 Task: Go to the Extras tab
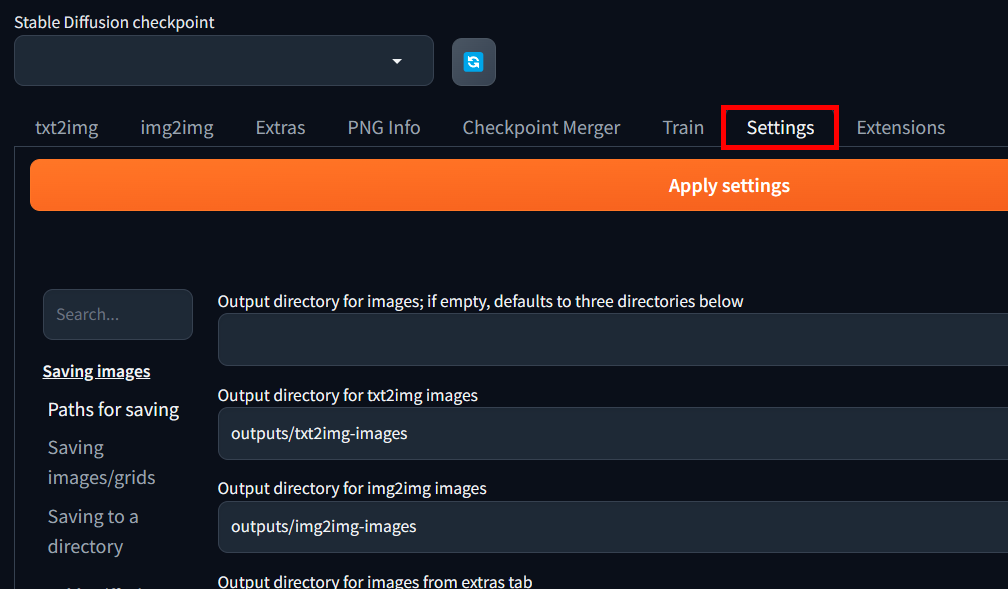pyautogui.click(x=280, y=128)
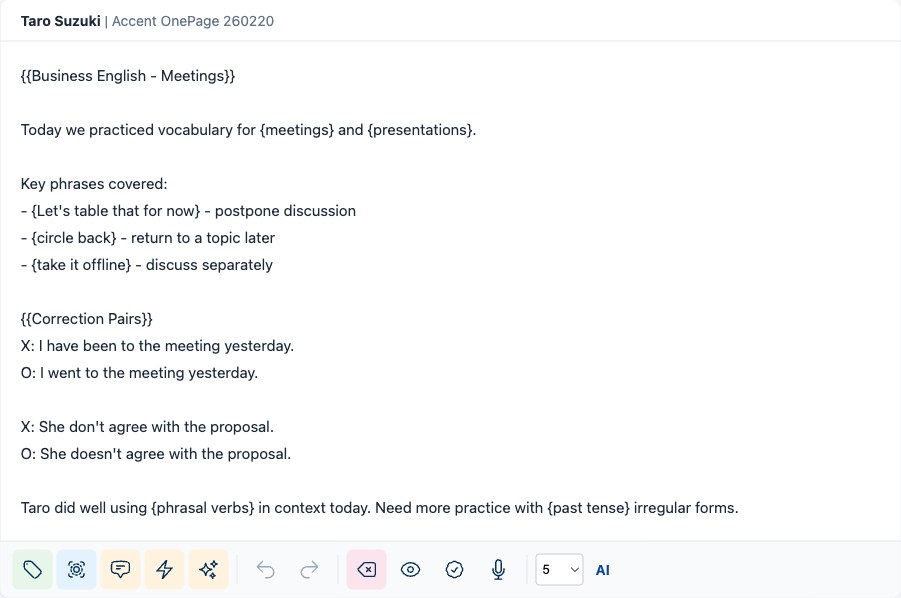The image size is (901, 598).
Task: Activate the lightning quick-action tool
Action: pos(164,569)
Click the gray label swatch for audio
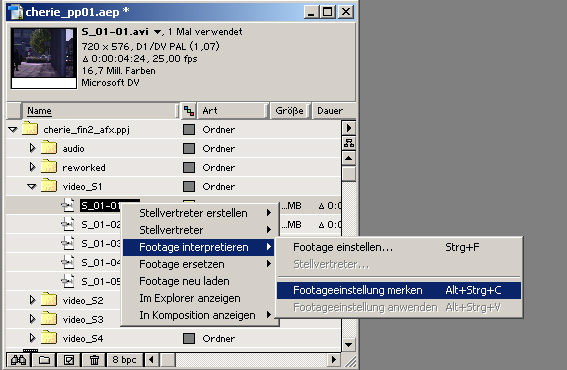The width and height of the screenshot is (567, 370). 189,149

· · · ·

● **EXERCISE PROMPT**
Where an entry includes a picture, drop it, and print the rest of the material word for word.

● **ANSWER FOR THE TASK**
 Task: Go to the Extras tab
pyautogui.click(x=280, y=128)
The image size is (901, 598).
Task: Activate the lightning quick-action tool
Action: pos(164,569)
Click the gray label swatch for audio
The width and height of the screenshot is (567, 370). 189,149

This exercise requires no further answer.